Introduction Transcatheter Aortic Valve Implantation (TAVI) is an established treatment option for severe aortic stenosis (AS), with over 5000 procedures performed in the UK in 2019. Given the high morbidity and mortality associated with delay to treatment, the British Cardiovascular Intervention Society proposes a diagnosis to procedure window of 18 weeks. However, in the UK TAVI Survey (2019), over 50% of centres reported difficulty in increasing capacity to meet this demand and the average timescale to TAVI was far longer than this target at 155 days. Streamlining patients to a dedicated structural clinic, a model proposed by Valve for Life UK, is therefore desirable to achieving these targets.
Methods To improve the timeline to TAVI at a district general hospital (DGH), we optimised the referral process in 3 key areas. Firstly, direct triage to TAVI clinic by physiologists at the time of echo diagnosis, negating the need for initial assessment by a general cardiologist. We utilised specialist CT analysis software (3-Mensia), allowed CT images to be analysed locally rather than during MDT meetings, increasing capacity to discuss more cases in the time saved. Lastly, the procedure was often completed by the same structural interventionalist that had initially assessed the patient, eliminating the need for further clinic review in a specialist centre and providing continuity of care. We compared 2 pathways of patient care: pathway 1, representing existing processes, and pathway 2, representing this novel way of working.Data was collected retrospectively over a 2-year period (pathway 1 duration 16 months, pathway 2 duration 7 months) for all patients with severe aortic stenosis who were intended for TAVI procedure. We considered death whilst waiting for procedure or admission with progressive AS symptoms as adverse events.

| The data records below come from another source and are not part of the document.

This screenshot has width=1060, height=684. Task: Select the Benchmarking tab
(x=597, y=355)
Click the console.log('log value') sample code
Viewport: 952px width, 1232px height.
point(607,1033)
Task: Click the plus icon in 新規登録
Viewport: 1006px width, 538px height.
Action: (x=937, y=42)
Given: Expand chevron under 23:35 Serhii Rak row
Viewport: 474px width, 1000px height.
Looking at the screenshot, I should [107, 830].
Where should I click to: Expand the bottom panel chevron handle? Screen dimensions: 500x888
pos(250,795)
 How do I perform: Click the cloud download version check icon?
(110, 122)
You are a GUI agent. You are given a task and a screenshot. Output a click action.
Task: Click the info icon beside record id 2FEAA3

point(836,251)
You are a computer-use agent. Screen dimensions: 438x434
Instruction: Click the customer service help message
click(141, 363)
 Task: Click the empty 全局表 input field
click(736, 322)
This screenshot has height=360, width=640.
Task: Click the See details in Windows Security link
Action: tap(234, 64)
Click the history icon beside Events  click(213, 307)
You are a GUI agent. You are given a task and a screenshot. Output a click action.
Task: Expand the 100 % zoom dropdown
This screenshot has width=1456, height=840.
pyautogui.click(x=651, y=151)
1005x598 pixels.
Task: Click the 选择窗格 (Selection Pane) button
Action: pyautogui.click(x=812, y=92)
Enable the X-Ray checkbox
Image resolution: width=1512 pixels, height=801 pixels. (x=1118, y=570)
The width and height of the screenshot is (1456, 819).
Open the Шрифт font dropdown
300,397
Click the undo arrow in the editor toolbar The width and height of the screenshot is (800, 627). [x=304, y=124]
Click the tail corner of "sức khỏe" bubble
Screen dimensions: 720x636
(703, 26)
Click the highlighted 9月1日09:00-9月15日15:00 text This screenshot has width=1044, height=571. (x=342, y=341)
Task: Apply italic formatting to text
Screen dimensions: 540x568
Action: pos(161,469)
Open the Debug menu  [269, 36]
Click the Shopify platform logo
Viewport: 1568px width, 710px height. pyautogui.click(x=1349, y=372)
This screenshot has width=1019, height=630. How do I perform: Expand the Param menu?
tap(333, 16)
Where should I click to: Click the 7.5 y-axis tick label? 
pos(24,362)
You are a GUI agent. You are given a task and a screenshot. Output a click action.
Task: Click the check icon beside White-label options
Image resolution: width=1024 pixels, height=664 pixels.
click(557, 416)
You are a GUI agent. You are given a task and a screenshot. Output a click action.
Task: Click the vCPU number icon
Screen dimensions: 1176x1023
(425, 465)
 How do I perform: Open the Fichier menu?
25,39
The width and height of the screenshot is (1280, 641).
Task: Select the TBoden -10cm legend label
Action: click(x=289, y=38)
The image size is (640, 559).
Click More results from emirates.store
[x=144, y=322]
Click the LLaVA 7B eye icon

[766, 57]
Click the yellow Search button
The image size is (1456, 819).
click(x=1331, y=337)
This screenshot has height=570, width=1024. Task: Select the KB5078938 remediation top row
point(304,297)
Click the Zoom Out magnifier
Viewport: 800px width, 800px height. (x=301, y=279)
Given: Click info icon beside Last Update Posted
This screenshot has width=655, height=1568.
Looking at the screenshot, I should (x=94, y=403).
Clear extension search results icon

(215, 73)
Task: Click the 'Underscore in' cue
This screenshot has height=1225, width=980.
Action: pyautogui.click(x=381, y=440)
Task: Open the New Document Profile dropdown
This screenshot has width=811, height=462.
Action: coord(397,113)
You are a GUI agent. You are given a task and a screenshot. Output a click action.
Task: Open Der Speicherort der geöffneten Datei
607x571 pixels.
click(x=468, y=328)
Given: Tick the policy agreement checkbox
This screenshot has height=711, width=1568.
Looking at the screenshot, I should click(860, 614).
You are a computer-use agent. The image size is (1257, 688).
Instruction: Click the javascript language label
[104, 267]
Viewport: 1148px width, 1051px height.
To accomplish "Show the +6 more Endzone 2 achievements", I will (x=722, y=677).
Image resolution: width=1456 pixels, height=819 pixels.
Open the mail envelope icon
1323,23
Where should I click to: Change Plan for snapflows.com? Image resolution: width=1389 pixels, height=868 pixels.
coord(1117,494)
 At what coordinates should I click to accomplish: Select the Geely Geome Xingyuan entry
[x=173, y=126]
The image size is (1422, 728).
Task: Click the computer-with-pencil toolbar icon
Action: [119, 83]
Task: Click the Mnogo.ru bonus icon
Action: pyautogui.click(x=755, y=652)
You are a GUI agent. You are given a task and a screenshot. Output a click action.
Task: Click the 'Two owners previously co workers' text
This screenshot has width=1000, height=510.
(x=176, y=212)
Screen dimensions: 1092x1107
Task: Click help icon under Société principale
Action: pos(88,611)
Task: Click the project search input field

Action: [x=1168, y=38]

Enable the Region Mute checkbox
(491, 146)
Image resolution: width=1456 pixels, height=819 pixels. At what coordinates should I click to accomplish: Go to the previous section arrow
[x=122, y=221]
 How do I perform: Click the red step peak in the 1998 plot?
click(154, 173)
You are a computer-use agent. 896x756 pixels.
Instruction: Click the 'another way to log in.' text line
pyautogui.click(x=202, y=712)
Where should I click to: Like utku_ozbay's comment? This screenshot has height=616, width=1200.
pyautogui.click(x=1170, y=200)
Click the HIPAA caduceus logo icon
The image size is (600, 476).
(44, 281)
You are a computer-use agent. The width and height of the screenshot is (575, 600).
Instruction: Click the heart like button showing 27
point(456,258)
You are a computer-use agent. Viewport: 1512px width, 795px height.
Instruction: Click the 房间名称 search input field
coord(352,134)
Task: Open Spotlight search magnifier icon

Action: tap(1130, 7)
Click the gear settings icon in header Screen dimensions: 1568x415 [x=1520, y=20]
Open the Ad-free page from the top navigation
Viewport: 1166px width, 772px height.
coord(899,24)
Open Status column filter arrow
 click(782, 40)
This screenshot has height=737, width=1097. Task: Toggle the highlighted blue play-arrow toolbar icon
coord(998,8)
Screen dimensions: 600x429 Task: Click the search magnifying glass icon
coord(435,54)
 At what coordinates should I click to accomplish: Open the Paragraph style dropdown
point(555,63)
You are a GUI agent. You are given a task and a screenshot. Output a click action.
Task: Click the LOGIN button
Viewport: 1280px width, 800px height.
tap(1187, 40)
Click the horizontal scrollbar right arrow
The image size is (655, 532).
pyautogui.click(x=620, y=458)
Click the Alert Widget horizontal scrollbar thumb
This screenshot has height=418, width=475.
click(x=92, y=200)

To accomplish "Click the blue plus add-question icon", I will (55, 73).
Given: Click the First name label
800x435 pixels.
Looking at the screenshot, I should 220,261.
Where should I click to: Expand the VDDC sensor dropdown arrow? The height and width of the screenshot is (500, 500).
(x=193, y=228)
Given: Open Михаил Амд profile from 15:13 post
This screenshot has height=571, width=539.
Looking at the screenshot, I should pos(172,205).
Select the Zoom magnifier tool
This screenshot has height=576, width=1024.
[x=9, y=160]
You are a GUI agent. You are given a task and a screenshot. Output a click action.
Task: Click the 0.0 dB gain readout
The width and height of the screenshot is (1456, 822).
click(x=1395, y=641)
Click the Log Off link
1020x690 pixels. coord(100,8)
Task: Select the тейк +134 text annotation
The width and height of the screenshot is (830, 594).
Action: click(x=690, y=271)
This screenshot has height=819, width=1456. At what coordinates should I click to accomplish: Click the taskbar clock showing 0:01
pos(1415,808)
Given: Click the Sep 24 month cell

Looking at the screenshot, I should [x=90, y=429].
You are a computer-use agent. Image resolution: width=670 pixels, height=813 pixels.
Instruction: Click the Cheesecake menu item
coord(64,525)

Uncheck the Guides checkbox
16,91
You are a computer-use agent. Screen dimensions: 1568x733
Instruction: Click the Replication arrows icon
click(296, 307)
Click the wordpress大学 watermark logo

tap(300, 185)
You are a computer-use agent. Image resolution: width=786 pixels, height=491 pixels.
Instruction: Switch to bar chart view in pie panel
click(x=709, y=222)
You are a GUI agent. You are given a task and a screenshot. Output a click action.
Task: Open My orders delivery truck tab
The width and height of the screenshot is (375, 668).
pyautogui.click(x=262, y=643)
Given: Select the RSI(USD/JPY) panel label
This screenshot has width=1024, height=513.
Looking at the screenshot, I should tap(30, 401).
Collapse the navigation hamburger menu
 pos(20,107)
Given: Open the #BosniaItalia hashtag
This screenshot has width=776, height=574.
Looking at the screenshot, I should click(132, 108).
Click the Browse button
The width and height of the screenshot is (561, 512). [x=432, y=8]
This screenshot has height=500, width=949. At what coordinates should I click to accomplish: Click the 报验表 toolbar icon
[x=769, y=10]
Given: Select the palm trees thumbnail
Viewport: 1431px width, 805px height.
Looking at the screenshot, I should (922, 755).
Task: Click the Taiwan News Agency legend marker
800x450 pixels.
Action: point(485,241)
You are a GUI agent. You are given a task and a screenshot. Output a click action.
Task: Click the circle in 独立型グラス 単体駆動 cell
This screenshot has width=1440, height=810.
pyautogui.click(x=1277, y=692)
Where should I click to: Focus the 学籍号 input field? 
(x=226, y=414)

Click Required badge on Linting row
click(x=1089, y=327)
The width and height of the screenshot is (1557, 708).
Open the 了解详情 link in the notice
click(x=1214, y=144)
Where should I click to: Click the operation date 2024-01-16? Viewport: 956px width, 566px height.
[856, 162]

Results A total of 65 cases were reviewed, 44 were managed as outpatients and 15 inpatients. We excluded 5 cases treated along both pathways and 1 deemed clinically not suitable for TAVI after initial investigation. Of the 44 outpatients, 28 patients were managed in pathway 1 (1.8 patients per month) and 16 in pathway 2 (2.3 patients per month). The mean time from entry to pathway to procedure was 221 days in pathway 1 and 87 days in pathway 2 (p<0.001). 94% of outpatients in pathway 2 were treated within the 18-week target compared to only 19% in pathway 1. There were 5 adverse events in pathway 1 but no adverse events in pathway 2 (figure 1).
Conclusions Improving our local TAVI pathway has led to a significant reduction in the time to treatment. Most outpatients now undergo TAVI well within the BCIS 18-week target and 68 days faster than the UK average. Though the numbers are small, we also demonstrated an associated reduction in adverse events. These findings suggest that adopting a dedicated structural clinic model has led to significant improvements at DGH level, ultimately resulting in reducing the time to TAVI and improving patient care.